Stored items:

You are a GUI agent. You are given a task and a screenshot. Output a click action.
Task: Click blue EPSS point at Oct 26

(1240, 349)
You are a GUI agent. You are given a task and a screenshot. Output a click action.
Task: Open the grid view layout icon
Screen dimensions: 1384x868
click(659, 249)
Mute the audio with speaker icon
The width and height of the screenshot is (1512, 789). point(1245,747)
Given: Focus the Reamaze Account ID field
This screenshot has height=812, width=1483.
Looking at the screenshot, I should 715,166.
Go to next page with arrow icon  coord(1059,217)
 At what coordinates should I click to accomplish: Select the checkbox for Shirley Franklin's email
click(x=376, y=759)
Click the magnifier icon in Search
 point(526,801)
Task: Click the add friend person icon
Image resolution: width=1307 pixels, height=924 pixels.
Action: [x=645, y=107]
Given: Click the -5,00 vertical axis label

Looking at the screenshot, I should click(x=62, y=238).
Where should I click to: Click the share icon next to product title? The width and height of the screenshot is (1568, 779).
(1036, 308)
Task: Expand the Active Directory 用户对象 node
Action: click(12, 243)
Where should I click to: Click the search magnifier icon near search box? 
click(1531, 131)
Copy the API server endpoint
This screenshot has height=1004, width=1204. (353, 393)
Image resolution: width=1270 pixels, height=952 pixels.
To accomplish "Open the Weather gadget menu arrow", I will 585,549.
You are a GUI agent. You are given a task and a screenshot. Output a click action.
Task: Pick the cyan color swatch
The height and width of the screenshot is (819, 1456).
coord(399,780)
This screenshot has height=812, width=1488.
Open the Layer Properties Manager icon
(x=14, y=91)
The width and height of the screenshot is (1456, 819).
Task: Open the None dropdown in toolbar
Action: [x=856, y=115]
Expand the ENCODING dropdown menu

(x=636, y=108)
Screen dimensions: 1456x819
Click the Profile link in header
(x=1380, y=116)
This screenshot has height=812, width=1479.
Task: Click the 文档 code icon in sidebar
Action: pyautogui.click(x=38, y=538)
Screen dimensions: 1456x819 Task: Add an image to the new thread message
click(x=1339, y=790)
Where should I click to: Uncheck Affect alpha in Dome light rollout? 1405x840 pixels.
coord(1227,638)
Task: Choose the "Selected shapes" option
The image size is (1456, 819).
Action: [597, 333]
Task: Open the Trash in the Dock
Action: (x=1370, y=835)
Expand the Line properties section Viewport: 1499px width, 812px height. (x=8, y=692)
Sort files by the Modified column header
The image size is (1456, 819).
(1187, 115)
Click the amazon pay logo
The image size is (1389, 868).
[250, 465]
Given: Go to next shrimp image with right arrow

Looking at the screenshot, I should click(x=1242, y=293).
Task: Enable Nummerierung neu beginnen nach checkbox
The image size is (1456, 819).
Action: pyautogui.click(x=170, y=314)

## Task item
Retype the first line of the entries and every line after it, please, through the line that contains "This screenshot has height=812, width=1488.". Add nothing.

## Response to this exercise
You are a GUI agent. You are given a task and a screenshot. Output a click action.
Task: Click blue EPSS point at Oct 26

(1240, 349)
You are a GUI agent. You are given a task and a screenshot. Output a click action.
Task: Open the grid view layout icon
Screen dimensions: 1384x868
click(659, 249)
Mute the audio with speaker icon
The width and height of the screenshot is (1512, 789). point(1245,747)
Given: Focus the Reamaze Account ID field
This screenshot has height=812, width=1483.
Looking at the screenshot, I should 715,166.
Go to next page with arrow icon  coord(1059,217)
 At what coordinates should I click to accomplish: Select the checkbox for Shirley Franklin's email
click(x=376, y=759)
Click the magnifier icon in Search
 point(526,801)
Task: Click the add friend person icon
Image resolution: width=1307 pixels, height=924 pixels.
Action: [x=645, y=107]
Given: Click the -5,00 vertical axis label

Looking at the screenshot, I should click(x=62, y=238).
Where should I click to: Click the share icon next to product title? The width and height of the screenshot is (1568, 779).
(1036, 308)
Task: Expand the Active Directory 用户对象 node
Action: click(12, 243)
Where should I click to: Click the search magnifier icon near search box? 
click(1531, 131)
Copy the API server endpoint
This screenshot has height=1004, width=1204. (353, 393)
Image resolution: width=1270 pixels, height=952 pixels.
To accomplish "Open the Weather gadget menu arrow", I will 585,549.
You are a GUI agent. You are given a task and a screenshot. Output a click action.
Task: Pick the cyan color swatch
The height and width of the screenshot is (819, 1456).
coord(399,780)
This screenshot has height=812, width=1488.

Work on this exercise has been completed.